Having returned to Baghdad to show the draft document to Iyad Allawi, who was prime minister at the time, Dr Rubai'e went back to Najaf to make a final agreement with Mr Sadr.
It was agreed that the last meeting would take place in the house in Najaf of Muqtada's father Mohammed Sadiq al-Sadr who had been murdered by Saddam's gunmen with two of his sons five years before. Dr Rubai'e and other mediators started for the house. As they did so they saw the US Marines open up an intense bombardment of the house and US Special Forces also heading for it. But the attack was a few minutes premature. Mr Sadr was not yet in the house and managed to escape.
Although Dr Rubai'e, as Iraqi National Security Adviser since 2004 and earlier a member of the Iraqi Governing Council, is closely associated with the American authorities in Baghdad, he has no doubt about what happened.

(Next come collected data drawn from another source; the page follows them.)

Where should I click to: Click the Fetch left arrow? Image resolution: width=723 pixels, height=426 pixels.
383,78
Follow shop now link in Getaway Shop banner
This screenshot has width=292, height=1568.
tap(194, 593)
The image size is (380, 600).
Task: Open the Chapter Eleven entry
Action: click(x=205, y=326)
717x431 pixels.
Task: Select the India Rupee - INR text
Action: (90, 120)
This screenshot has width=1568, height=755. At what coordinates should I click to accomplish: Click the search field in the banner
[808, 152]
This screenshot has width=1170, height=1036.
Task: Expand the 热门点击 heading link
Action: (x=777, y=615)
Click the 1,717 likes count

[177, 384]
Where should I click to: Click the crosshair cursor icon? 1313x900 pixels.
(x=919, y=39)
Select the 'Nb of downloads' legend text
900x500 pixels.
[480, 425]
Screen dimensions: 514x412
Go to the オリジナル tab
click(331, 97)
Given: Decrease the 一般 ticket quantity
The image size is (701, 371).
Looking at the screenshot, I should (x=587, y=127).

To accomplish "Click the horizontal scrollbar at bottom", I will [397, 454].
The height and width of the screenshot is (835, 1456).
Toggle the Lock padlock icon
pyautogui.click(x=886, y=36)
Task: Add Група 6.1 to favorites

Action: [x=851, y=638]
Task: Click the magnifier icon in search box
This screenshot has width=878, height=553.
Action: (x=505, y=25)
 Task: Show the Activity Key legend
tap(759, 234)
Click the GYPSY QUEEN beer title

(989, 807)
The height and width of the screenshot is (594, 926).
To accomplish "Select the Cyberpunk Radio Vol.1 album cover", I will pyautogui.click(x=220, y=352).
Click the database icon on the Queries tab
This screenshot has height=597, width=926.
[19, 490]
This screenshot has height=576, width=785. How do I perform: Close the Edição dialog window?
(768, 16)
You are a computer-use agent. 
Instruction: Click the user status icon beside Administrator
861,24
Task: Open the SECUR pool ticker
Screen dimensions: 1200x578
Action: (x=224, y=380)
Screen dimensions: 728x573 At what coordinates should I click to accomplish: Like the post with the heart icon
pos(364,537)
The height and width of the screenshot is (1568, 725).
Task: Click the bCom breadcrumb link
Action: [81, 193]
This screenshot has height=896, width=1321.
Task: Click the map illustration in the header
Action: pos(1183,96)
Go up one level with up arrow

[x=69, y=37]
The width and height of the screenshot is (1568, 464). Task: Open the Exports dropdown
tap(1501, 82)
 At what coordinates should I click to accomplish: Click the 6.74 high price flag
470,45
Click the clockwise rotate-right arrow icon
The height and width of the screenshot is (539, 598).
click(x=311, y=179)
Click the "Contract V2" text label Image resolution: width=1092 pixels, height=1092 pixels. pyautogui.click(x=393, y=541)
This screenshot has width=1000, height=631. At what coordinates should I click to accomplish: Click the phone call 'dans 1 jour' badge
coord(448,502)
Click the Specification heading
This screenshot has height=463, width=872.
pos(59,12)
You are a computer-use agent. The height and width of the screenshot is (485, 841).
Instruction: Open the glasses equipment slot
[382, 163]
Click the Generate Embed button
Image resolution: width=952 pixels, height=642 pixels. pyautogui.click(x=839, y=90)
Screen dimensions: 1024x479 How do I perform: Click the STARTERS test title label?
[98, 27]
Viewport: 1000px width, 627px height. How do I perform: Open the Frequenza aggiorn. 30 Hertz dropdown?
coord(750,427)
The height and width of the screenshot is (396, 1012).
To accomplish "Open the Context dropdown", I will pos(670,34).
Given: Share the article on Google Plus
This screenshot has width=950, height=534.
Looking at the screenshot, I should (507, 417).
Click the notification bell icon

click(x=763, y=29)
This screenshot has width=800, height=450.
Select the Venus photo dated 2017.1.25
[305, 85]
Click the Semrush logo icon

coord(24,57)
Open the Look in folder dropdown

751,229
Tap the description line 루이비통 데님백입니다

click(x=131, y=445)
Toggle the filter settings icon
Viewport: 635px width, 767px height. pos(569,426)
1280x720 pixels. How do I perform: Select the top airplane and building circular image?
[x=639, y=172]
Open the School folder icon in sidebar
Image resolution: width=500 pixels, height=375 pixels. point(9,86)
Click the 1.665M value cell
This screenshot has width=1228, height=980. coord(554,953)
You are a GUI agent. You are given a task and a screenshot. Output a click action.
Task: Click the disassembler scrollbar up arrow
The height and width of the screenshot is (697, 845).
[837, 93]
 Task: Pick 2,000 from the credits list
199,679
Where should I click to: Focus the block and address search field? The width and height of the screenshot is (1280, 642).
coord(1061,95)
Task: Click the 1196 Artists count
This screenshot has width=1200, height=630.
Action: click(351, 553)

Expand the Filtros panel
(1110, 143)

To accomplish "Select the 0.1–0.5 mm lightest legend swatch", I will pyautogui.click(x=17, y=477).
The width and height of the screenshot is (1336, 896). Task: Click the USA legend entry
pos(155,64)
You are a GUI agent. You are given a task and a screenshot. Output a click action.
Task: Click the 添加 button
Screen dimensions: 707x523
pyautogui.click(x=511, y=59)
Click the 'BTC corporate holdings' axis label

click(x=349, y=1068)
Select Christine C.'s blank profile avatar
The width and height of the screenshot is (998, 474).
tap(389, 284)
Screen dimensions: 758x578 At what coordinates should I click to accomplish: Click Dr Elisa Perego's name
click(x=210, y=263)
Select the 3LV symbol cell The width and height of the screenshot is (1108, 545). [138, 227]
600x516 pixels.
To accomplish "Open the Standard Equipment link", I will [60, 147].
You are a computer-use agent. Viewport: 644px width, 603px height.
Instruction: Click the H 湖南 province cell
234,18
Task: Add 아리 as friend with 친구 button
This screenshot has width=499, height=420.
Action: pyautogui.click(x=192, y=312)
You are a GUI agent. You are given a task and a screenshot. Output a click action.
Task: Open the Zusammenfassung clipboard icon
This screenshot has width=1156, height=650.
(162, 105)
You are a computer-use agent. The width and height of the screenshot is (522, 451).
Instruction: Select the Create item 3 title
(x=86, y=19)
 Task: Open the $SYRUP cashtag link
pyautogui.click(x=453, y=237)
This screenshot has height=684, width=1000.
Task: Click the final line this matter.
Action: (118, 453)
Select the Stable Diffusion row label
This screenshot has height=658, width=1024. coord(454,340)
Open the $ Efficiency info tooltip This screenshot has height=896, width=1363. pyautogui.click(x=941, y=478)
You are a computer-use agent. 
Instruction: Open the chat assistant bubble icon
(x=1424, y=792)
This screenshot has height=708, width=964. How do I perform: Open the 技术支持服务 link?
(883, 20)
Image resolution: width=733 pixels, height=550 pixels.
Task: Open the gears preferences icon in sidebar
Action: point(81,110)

He sees the negotiations as part of a charade to lure Mr Sadr, who is normally very careful about his own security, to a house where he could be eliminated.
The cloddishness on display here, the utter ignorance of history and symbolism, is no less staggering for being unsurprising. Attempting to kill Muqtada as he entered the house of his revered, martyred father Grand Ayatollah Sadeq al-Sadr(assassinated by Saddam in 1999), under a flag of truce, in Shi'ism's holiest city...Like so much else having to do with this war, it seems like it could have been designed in a lab to produce precisely the opposite of the the desired result: Increased distrust of the U.S. Coalition by majority Shi'is, massively enhanced street cred for Muqtada.
Even if the assassination attempt had succeeded, I doubt it would have made things better, and could very likely have made things worse. The success of Muqtada has less to do with his own political acumen, though it's become increasingly apparent that that is a factor, more with the deep resonance among poor Shi'is of his father's populist-nationalist program, which even before 2004 was supported by a large network of clerical activists. At least, in Muqtada, you have a figure who can draw together a substantial majority of the groups identifying as "Sadrist," rather than it devolving into a contest between Sadrist leaders to see who's more hardcore.
Also, the Israelis have been killing "key" Palestinian leaders for decades; if you want to know how well that's worked out, note that they've been doing it for decades.